What the experts said
Senior lawyers believe it will be difficult to get the Supreme Court to reverse its judgment.
Chief Ifedayo Adedipe, Dr Olisa Agbakoba, Mr Ahmed Raji, Babatunde Fashanu and Dr Paul Ananaba, all Senior Advocates of Nigeria (SAN), held similar views.
They spoke with The Nation before the PDP and Ihedioha filed their application for the review.
Adedipe said: “The Supreme Court is the final court of the land. Its decisions can only be changed by legislation.
“The provisions in the Supreme Court Act for a review of judgment have to do with correcting clerical mistakes.
“Besides that, the court cannot revisit any decision it has rendered. The PDP’s call, with profound respect, is mischievous.”

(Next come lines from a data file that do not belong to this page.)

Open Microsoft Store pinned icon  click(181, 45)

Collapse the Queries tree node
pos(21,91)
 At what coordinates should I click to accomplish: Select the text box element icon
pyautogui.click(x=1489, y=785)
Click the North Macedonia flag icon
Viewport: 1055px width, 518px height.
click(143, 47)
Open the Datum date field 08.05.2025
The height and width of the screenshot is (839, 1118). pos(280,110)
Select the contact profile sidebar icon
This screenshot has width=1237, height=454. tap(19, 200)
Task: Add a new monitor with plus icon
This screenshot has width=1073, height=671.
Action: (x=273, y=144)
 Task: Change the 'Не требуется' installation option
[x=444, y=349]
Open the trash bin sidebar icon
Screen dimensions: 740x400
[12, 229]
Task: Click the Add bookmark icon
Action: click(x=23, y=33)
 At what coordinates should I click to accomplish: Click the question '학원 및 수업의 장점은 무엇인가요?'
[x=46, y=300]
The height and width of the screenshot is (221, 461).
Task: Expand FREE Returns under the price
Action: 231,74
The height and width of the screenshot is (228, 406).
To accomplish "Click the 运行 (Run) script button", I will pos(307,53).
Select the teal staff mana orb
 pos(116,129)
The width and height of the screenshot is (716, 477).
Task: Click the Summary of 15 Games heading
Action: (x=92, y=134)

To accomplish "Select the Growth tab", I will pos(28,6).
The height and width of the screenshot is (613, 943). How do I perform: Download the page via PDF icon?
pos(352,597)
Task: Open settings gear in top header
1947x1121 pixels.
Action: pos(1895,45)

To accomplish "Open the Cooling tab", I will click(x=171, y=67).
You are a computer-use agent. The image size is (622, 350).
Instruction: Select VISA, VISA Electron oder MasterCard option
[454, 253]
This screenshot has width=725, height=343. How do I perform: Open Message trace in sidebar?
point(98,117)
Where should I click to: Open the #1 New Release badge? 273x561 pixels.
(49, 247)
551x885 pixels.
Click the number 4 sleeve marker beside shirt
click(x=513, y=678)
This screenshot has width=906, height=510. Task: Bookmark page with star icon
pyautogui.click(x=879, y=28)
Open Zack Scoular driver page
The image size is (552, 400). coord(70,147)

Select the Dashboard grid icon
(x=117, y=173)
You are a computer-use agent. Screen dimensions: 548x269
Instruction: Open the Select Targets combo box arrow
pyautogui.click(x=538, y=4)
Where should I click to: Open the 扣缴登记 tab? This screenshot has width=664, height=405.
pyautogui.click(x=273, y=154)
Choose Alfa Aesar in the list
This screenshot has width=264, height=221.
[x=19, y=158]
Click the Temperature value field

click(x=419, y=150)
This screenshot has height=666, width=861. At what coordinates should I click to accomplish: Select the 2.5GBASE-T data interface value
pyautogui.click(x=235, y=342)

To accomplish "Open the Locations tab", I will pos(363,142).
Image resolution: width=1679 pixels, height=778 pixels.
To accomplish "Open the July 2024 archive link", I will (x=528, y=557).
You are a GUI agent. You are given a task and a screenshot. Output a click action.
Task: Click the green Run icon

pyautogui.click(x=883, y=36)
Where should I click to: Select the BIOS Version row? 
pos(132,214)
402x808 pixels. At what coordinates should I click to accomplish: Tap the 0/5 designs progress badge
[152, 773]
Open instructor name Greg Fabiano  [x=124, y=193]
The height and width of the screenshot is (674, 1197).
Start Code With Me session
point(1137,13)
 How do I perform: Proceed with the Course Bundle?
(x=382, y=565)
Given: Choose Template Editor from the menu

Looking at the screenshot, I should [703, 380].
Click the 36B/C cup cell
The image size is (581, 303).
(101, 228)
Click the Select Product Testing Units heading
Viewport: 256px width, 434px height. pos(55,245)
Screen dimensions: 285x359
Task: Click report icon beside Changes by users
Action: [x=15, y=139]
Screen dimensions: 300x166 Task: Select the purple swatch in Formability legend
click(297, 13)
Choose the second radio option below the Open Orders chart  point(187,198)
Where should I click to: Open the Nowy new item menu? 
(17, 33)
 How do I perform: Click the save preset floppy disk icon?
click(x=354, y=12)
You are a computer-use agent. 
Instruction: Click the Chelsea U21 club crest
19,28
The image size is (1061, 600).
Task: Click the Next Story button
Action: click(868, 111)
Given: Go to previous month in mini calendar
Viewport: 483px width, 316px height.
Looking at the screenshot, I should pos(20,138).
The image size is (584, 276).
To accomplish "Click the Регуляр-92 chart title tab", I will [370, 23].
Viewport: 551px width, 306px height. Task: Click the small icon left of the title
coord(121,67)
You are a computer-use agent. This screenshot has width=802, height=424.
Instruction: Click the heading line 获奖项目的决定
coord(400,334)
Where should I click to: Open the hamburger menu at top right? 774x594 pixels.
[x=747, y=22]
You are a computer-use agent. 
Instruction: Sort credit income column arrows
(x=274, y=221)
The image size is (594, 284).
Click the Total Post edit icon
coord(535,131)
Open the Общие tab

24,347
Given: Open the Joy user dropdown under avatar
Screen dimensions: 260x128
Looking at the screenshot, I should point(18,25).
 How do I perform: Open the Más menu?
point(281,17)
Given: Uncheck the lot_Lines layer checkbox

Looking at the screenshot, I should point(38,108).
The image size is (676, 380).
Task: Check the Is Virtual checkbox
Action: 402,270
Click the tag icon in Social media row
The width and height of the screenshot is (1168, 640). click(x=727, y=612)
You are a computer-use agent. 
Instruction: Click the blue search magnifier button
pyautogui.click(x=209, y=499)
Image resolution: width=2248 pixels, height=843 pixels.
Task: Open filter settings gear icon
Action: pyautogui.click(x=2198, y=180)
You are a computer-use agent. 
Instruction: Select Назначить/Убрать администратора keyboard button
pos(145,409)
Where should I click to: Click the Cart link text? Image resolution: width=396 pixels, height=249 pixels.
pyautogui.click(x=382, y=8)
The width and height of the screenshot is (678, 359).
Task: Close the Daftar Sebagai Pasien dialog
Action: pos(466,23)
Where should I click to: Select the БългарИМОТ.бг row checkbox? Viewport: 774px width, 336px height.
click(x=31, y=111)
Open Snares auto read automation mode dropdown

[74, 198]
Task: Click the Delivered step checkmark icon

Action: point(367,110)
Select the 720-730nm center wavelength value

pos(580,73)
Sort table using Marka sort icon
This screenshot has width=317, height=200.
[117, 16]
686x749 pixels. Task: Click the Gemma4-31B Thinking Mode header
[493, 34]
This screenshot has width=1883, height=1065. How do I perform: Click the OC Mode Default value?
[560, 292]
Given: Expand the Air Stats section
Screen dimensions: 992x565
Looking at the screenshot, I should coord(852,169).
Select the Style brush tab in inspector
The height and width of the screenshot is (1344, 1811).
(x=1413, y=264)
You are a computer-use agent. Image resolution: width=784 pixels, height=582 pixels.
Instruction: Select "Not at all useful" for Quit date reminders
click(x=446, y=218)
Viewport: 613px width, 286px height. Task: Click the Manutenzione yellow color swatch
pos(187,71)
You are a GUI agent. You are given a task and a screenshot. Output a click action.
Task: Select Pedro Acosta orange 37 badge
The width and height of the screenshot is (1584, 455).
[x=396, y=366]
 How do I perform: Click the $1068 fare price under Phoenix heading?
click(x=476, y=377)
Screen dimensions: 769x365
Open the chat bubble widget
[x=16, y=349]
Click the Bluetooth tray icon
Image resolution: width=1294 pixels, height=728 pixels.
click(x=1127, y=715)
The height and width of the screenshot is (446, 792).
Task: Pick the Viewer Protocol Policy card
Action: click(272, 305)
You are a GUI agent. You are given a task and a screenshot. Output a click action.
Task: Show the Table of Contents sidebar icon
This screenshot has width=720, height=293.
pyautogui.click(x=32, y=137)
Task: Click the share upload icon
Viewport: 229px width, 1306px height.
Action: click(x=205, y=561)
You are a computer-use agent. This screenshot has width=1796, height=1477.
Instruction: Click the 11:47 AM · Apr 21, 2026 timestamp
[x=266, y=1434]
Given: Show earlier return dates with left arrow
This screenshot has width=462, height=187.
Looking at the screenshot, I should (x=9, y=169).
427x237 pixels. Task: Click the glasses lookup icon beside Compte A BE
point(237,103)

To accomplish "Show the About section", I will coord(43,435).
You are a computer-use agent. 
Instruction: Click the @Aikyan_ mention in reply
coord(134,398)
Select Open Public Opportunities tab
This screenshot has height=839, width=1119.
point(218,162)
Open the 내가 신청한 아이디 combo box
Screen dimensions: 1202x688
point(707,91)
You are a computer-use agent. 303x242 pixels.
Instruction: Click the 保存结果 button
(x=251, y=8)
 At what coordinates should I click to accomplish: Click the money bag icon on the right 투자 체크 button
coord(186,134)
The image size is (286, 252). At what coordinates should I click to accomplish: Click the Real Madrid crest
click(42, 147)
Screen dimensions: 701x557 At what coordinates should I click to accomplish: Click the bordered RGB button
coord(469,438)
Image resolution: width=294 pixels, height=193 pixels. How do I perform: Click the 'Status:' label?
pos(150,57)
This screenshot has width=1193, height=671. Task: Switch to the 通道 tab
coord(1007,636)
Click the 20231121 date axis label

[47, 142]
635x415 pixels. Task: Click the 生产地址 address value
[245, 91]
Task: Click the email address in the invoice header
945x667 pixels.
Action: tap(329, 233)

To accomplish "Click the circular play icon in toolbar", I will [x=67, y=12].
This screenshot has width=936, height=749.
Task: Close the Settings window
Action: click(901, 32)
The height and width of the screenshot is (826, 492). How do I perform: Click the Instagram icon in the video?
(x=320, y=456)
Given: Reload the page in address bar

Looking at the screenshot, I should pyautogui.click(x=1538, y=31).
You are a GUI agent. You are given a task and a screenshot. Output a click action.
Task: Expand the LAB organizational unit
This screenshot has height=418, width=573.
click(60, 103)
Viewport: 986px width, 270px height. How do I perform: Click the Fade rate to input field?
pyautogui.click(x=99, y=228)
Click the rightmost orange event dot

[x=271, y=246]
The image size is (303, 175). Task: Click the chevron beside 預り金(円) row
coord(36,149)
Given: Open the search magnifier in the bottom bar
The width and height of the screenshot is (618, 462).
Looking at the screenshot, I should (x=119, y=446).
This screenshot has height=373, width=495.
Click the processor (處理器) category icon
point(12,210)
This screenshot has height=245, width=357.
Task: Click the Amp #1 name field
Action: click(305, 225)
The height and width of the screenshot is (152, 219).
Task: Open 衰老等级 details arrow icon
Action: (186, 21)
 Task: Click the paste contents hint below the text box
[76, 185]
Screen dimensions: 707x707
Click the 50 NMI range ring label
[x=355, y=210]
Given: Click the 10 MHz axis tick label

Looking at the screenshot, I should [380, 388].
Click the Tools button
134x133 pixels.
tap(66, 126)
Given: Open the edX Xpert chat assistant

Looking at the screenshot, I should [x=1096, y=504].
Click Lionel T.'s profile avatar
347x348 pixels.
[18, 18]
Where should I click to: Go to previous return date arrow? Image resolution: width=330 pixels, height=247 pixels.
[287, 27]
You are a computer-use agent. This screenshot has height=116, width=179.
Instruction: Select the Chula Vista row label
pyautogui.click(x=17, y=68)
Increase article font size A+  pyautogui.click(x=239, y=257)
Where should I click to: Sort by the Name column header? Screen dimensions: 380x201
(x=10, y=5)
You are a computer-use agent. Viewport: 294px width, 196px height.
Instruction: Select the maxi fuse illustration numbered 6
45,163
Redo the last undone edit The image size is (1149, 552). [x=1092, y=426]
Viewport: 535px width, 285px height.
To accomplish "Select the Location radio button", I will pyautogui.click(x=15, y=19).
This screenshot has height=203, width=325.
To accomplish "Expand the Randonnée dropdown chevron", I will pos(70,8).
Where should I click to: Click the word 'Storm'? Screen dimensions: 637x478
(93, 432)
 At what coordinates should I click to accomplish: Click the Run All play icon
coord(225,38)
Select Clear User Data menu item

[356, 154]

For Agbakoba, PDP’s review demand is unrealistic. He said: “The demand is not feasible as it is a final judgment and not amenable to review.”
Raji said while the Supreme Court rules allow for a review in a very limited way, there are other factors to be considered.
“If their case can be accommodated under the rules and the decided authorities on the point, why not? But the greatest challenge will be the 60-day time-limit.
“The position of the court is that after 60 days from the date of the judgment of the Court of Appeal in an election petition, the Supreme Court ceases to have jurisdiction. That is the hurdle,” Raji said.
Fashanu said the Supreme Court was functus officio in the matter and cannot revisit the case.
“A court can only revisit a case in which it has delivered judgment if the judgment is a nullity e.g. if the court lacked jurisdiction to hear the case or if the judgment was obtained by fraud.
“Nothing like that is being alleged here. So, let the loser wait for another election,” he advised.
But, Dr Ananaba said there was no harm in trying.
“An aggrieved person can make such a request. It is left for the Supreme Court to grant it or not. It is only the Supreme Court that can review its judgment.
“Because they are human, they can change their minds on a particular principle of thought. They may agree or not agree. By and large, their decision is final.”